PROMPT - Return the rows from the line containing "What do you see at coordinates (242, 430)" up to and including the line containing "comment-body: none (its", unchanged.

SUPPLIED RECORDS -
>>>

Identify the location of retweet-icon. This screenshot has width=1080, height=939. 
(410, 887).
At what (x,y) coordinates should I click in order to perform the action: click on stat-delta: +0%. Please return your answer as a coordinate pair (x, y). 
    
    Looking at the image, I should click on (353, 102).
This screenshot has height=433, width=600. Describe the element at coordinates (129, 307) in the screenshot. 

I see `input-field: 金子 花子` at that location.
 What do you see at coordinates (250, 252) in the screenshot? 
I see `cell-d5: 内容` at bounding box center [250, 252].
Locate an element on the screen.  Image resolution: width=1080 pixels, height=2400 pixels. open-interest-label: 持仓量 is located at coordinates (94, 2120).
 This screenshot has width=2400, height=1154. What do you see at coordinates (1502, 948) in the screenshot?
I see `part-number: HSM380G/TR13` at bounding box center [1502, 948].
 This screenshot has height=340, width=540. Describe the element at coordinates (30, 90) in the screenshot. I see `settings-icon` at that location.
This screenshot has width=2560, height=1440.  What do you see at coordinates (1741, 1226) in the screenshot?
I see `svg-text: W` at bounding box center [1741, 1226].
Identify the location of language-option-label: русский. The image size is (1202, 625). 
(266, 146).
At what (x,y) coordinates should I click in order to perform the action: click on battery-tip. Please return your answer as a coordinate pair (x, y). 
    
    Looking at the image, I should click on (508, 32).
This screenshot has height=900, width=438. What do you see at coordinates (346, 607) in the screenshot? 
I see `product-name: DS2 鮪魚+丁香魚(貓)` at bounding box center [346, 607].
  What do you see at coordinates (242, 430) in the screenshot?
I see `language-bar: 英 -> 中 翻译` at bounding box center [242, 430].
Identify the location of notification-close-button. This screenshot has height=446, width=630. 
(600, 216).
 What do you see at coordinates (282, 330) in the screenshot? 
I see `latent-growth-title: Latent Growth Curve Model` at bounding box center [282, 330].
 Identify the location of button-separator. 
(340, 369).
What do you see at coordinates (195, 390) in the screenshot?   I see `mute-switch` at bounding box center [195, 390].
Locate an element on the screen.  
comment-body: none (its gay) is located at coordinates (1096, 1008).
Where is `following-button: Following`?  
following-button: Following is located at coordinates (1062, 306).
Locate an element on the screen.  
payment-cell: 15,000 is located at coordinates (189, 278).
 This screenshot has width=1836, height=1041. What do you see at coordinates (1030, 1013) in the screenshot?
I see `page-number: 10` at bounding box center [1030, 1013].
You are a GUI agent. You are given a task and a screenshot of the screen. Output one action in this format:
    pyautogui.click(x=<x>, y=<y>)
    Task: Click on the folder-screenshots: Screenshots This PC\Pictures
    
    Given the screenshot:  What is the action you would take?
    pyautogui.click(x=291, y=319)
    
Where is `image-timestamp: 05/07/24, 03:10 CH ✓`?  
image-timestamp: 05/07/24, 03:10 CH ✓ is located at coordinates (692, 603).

<<<

EXPECTED OUTPUT -
  What do you see at coordinates (242, 430) in the screenshot?
I see `language-bar: 英 -> 中 翻译` at bounding box center [242, 430].
Identify the location of notification-close-button. This screenshot has height=446, width=630. 
(600, 216).
 What do you see at coordinates (282, 330) in the screenshot? 
I see `latent-growth-title: Latent Growth Curve Model` at bounding box center [282, 330].
 Identify the location of button-separator. 
(340, 369).
What do you see at coordinates (195, 390) in the screenshot?   I see `mute-switch` at bounding box center [195, 390].
Locate an element on the screen.  
comment-body: none (its gay) is located at coordinates (1096, 1008).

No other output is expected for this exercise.